SET PROBLEM 1 ▸
In the article on the EHRC and Sex Matters, when did the closed-door meeting between the two take place?
SET PROBLEM 2 ▸
Pick up the article on the EHRC's meeting with Sex Matters at the point where it ends, and write what comes next.

PAGE EXTRACT ▸
= = = = =

How the EHRC Enabled an Anti-Trans Agenda

In January 2023, the Equality and Human Rights Commission (EHRC) held a closed-door meeting with Sex Matters, a group whose core mission is to roll back legal protections for trans people. For months, the meeting remained hidden from public view until our Freedom of Information (FOI) request forced its disclosure.

The EHRC’s formal FOI response confirmed the meeting, and its internal notes lay bare a disturbing pattern: Britain’s human rights regulator gave a sympathetic hearing to a group lobbying to legally erase trans people from equality law. The Commission not only failed to push back; it offered help, validation, and possible next steps.

What emerges is a troubling portrait of a regulatory body drifting into ideological capture, and of trans communities being excluded from decisions that profoundly affect their lives.

“Trans Women and Men Do Not Exist Legally”

Sex Matters did not mince words. They argued that the Equality Act 2010 is unworkable because trans people are legally ambiguous or, in their view, legally nonexistent.

= = = = =

MATERIAL SHOWN ▸
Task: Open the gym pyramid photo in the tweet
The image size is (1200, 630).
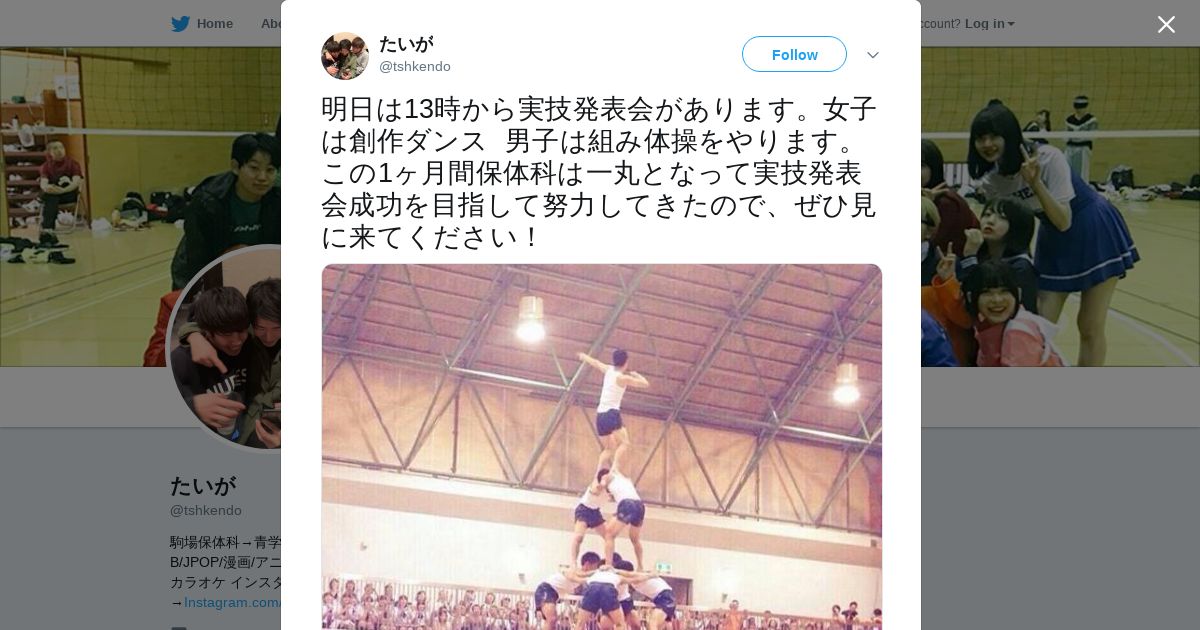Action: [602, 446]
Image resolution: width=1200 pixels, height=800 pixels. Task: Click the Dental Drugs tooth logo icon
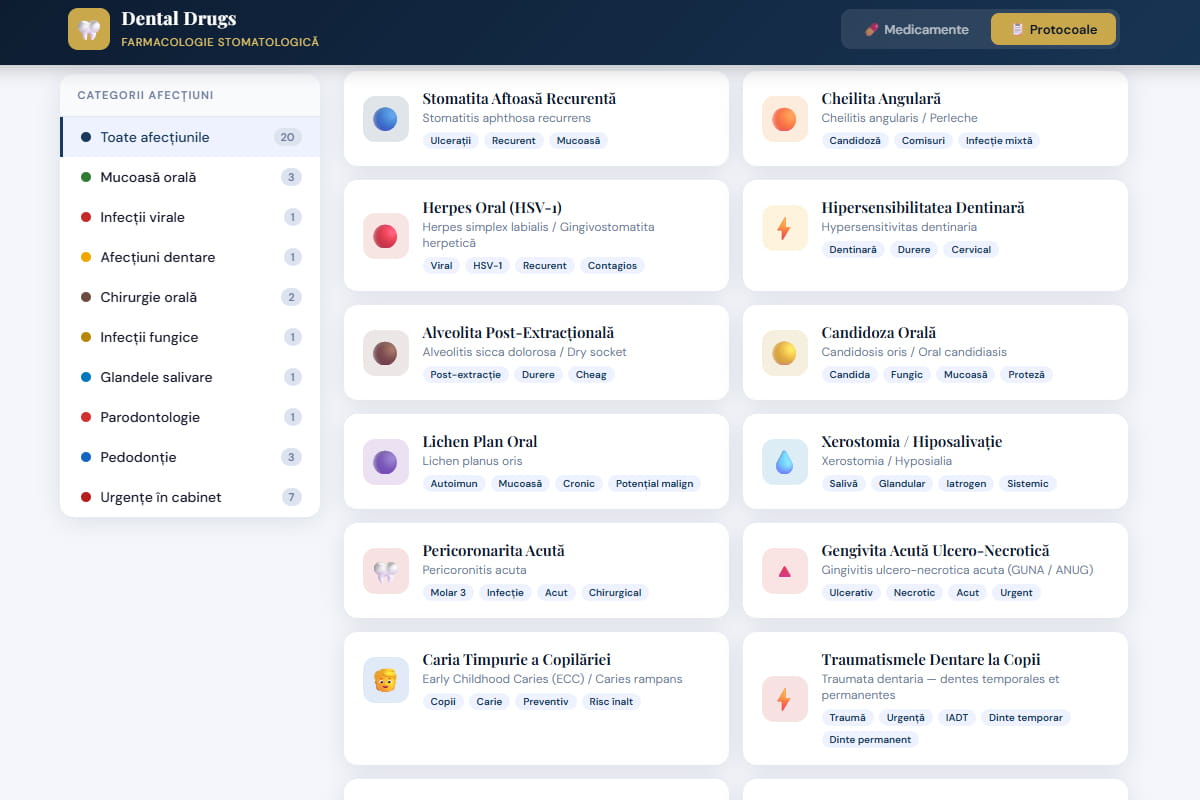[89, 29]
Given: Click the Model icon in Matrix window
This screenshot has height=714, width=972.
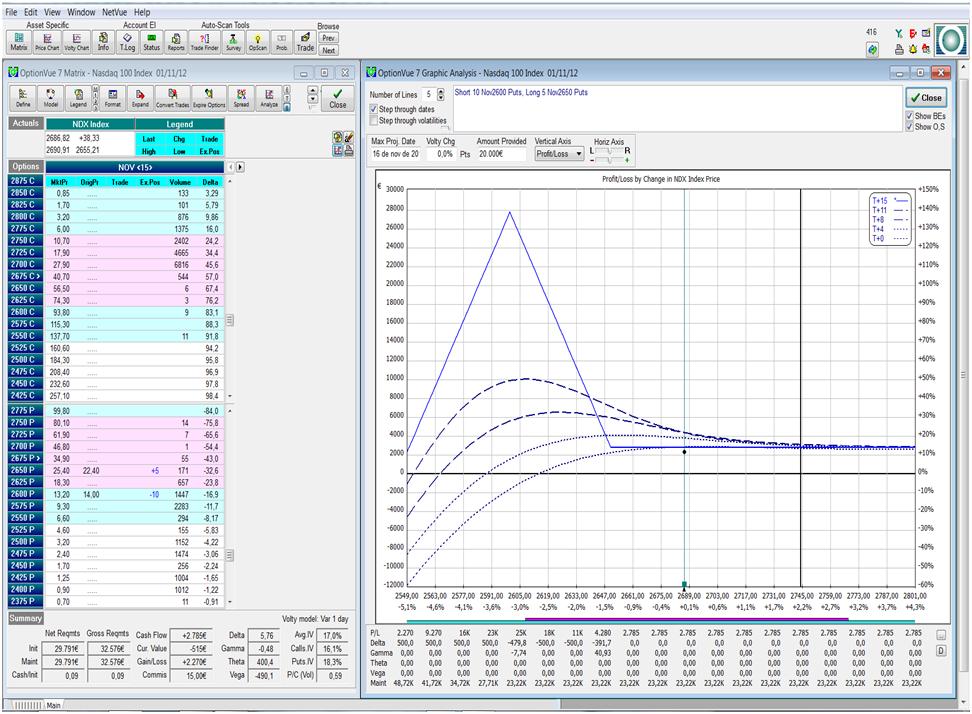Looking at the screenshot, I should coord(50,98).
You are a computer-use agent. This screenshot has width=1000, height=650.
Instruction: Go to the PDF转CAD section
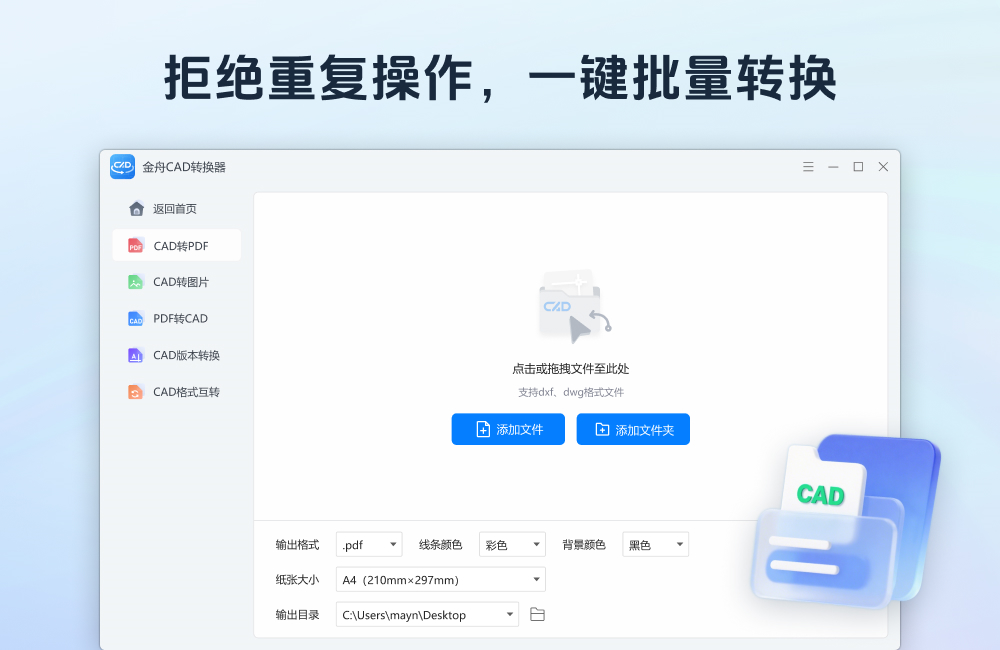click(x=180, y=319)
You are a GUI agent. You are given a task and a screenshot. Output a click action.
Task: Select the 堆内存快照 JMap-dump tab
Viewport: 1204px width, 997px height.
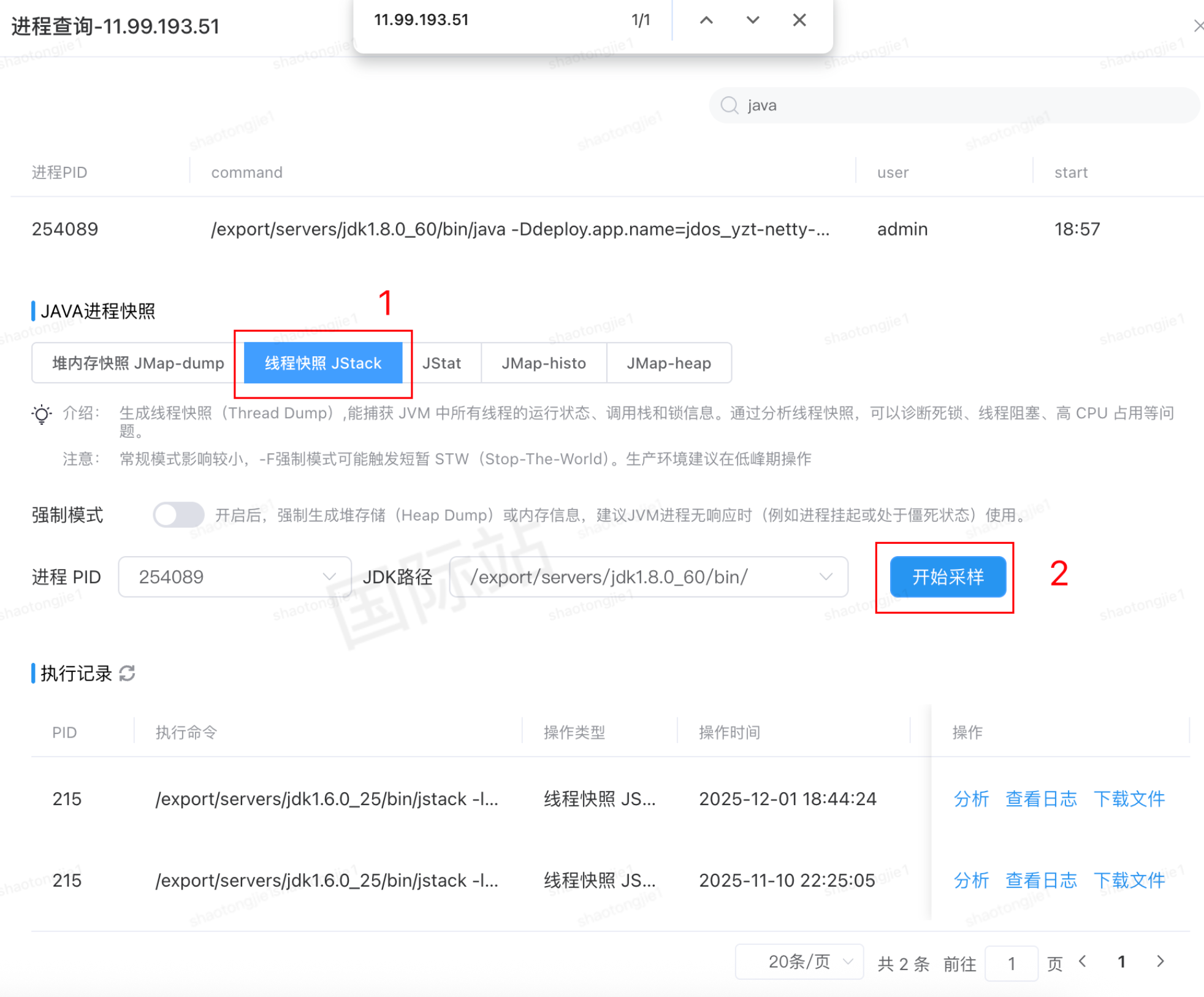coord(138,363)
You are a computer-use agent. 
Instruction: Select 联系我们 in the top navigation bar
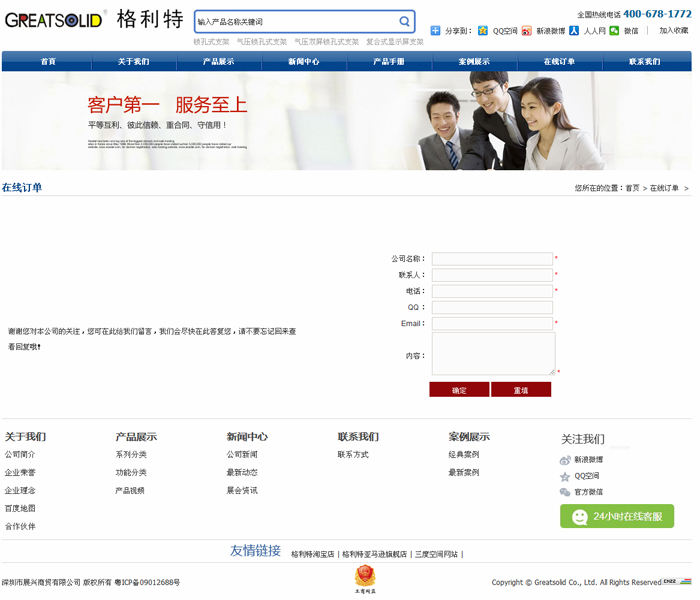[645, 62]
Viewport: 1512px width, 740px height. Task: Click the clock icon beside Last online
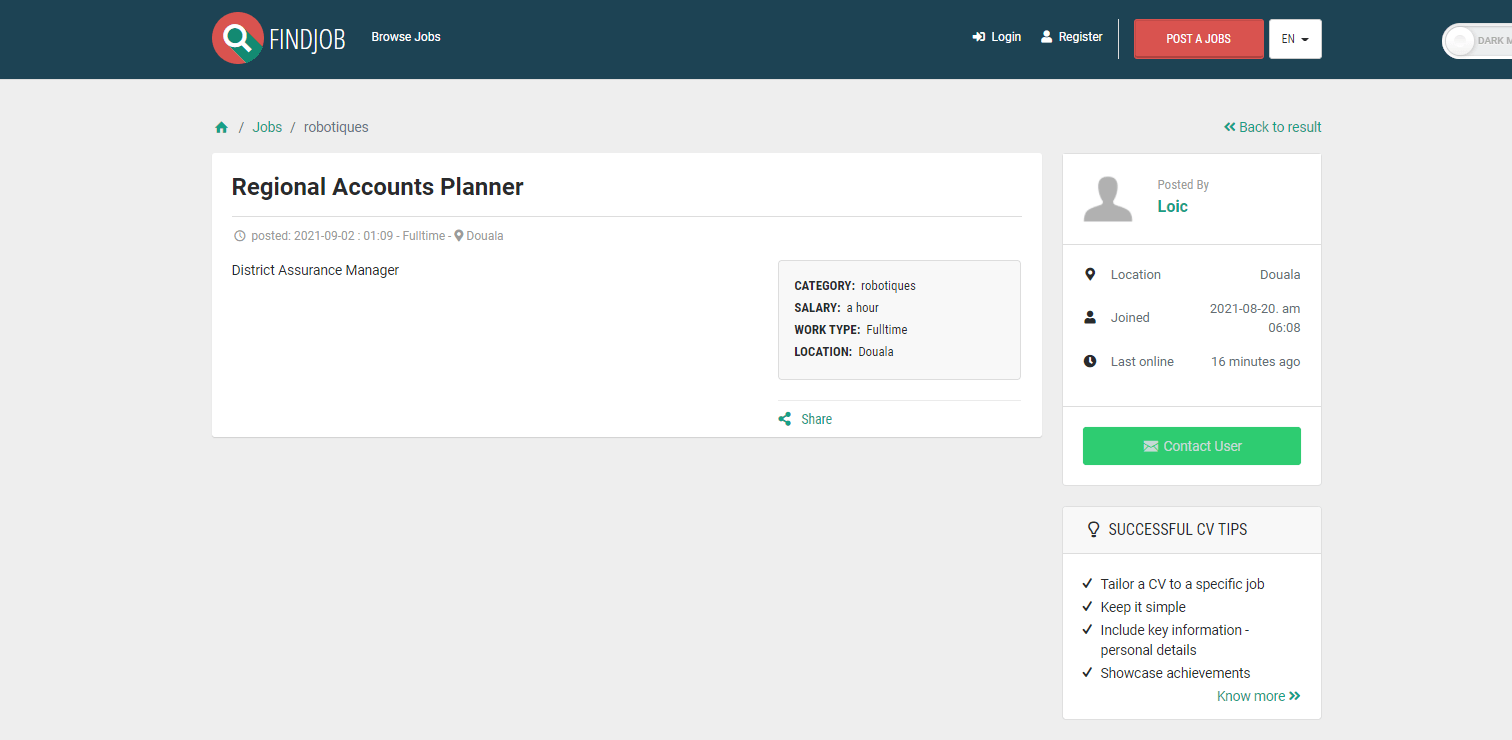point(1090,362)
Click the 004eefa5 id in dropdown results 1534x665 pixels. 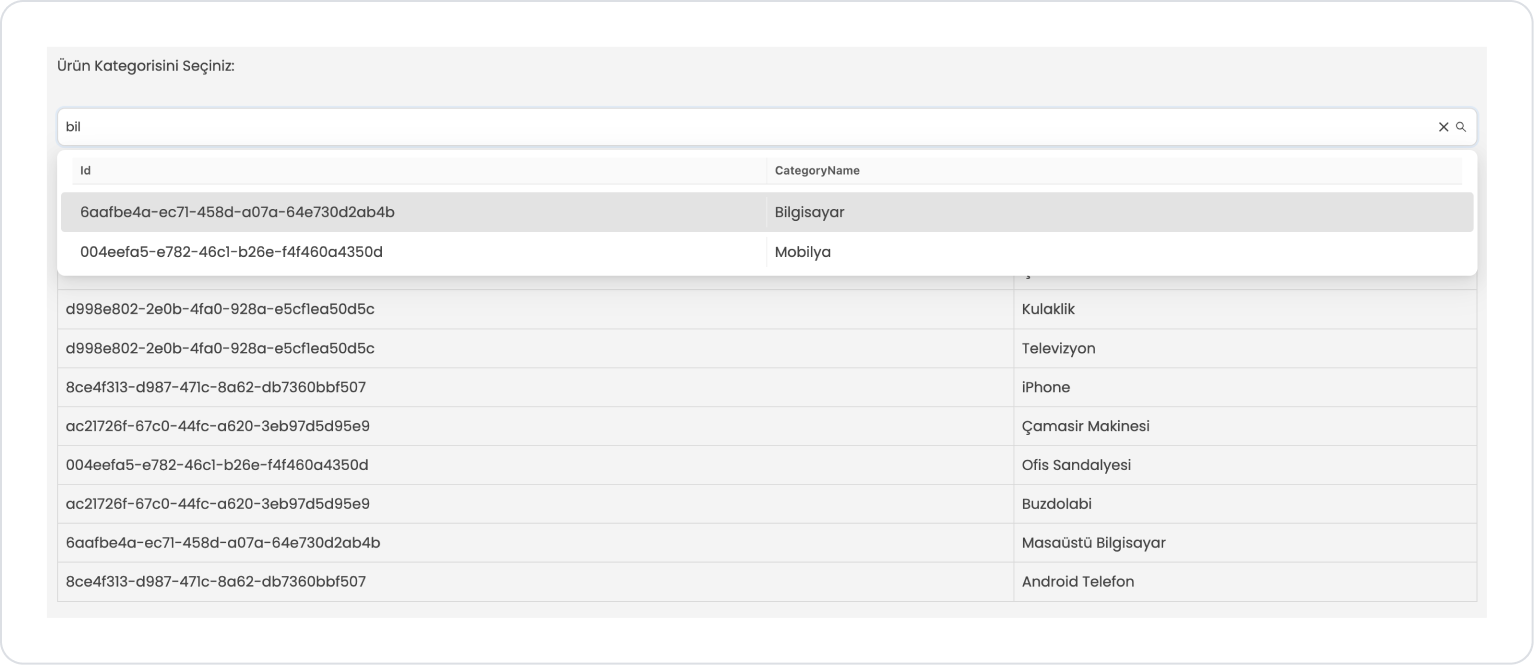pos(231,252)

= = = = =

TASK RESULT 1 ▸
January 2023

TASK RESULT 2 ▸
“Maya added trans women and trans men do not exist legally; if trans women as a distinct group are discriminated against they could be referred to as ‘males with a GRC’.” — Disclosure, p. 2

This is a radical claim. It dismisses decades of legal precedent and statutory protection under the Gender Recognition Act 2004, which affirms that trans people who obtain a Gender Recognition Certificate (GRC) must be treated for all legal purposes as their acquired gender. Sex Matters explicitly called for this framework to be overturned—not through open parliamentary debate, but via a ministerial order under Section 23 of the GRA.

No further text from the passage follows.